# The problem
Exact repetition of a range: find the line containing "Focus the cheatsheet search field" and the line containing "Task: Click the BTC" in the material below, then repeat both and all lines between them, leaving pictures out.

# Data provided
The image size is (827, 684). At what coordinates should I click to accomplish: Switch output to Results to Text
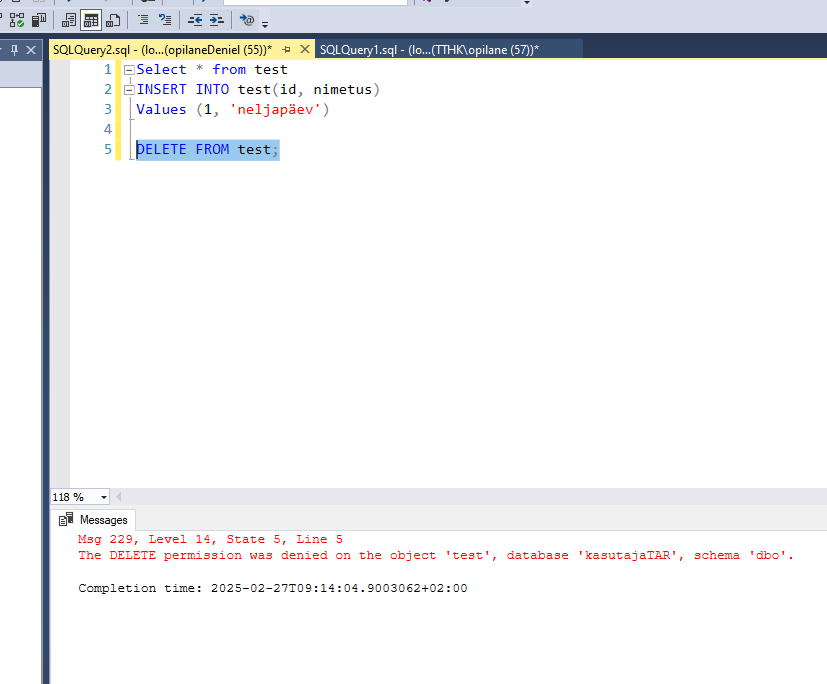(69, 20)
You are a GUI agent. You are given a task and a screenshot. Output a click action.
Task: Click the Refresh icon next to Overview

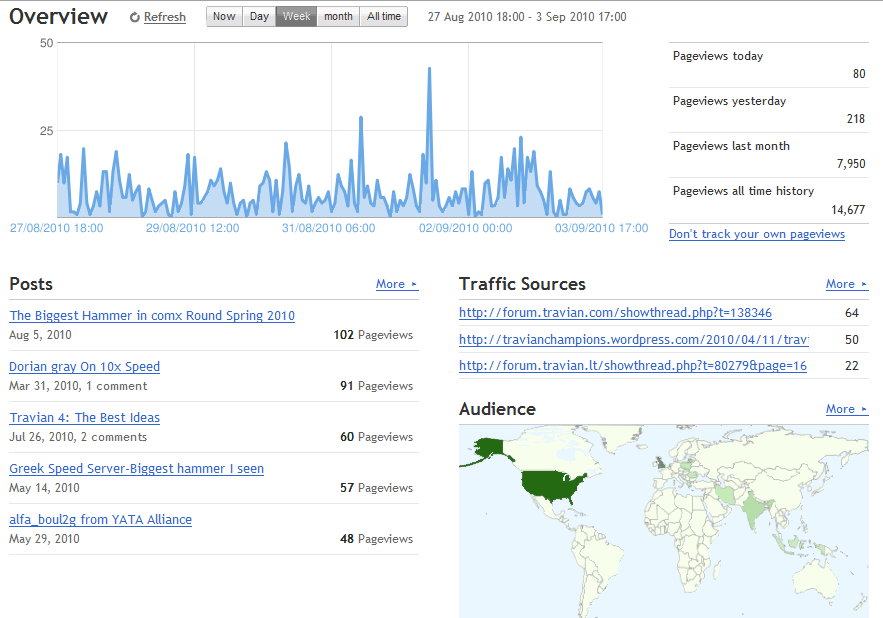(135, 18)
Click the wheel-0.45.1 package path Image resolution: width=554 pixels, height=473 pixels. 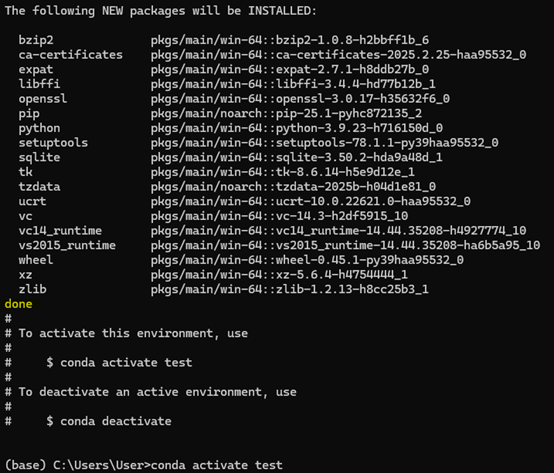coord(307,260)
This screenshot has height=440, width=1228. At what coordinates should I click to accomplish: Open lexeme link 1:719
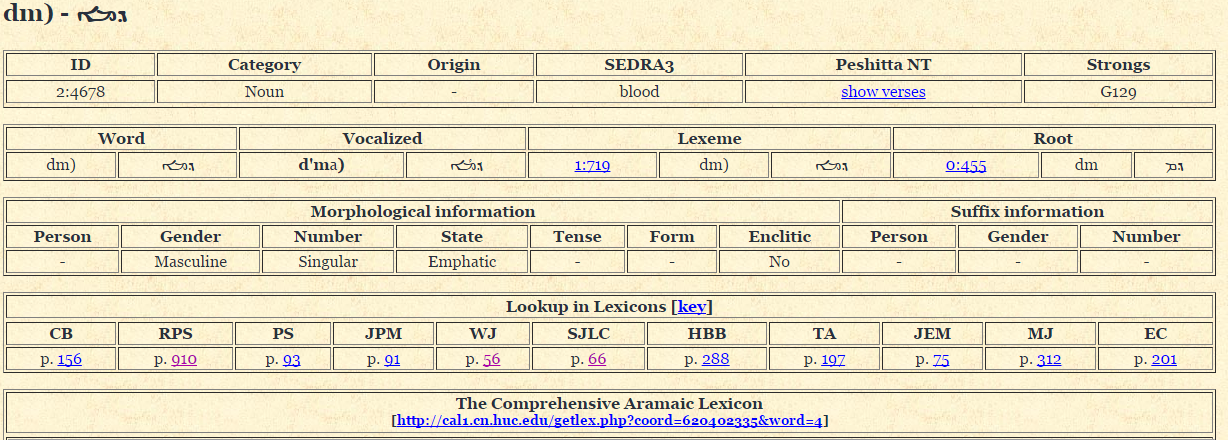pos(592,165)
==
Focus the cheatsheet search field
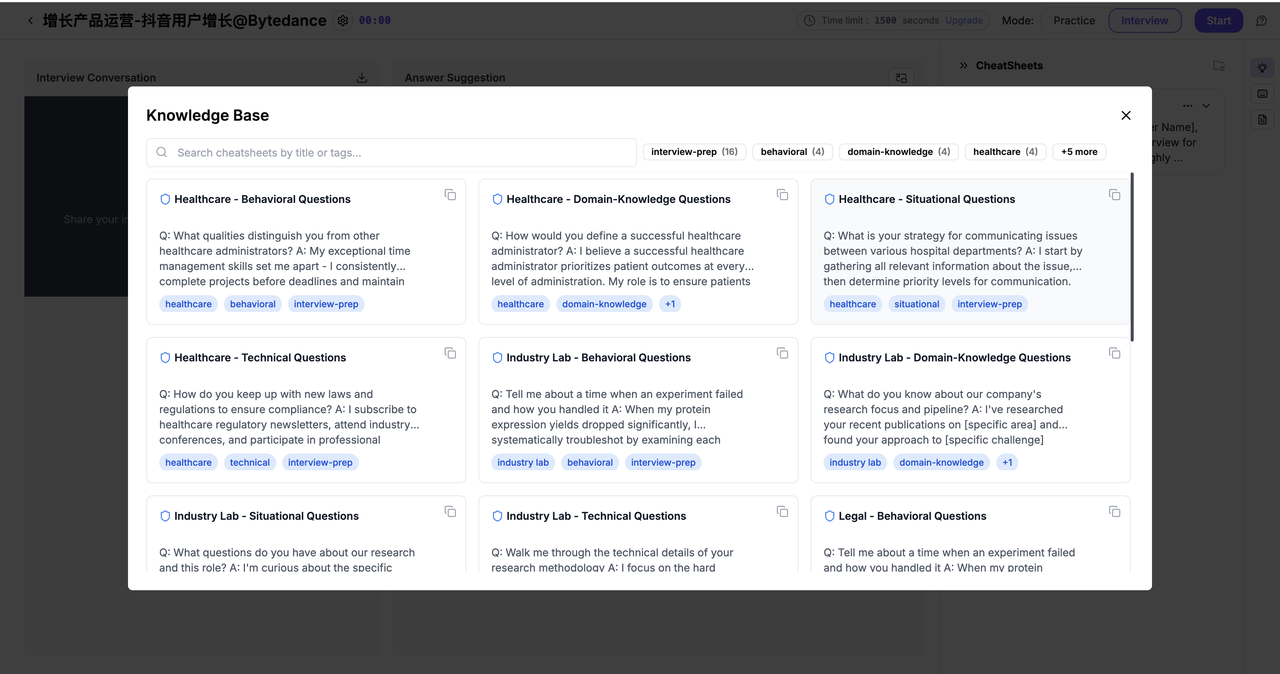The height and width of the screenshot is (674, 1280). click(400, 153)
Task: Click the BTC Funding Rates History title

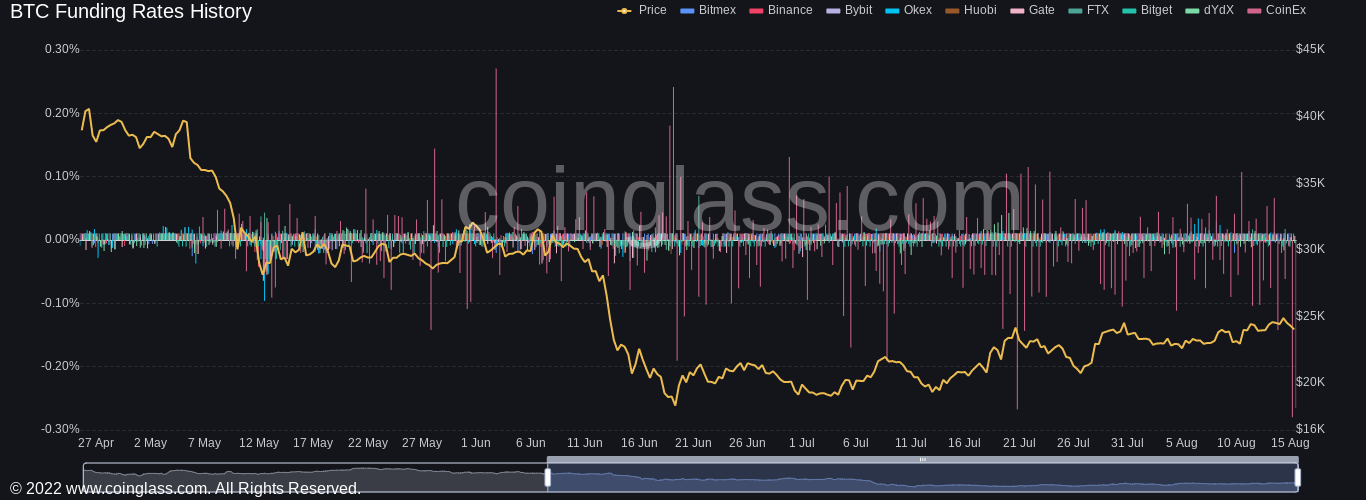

# Solved problem
Focus the cheatsheet search field
The height and width of the screenshot is (674, 1280). click(400, 153)
Task: Click the BTC Funding Rates History title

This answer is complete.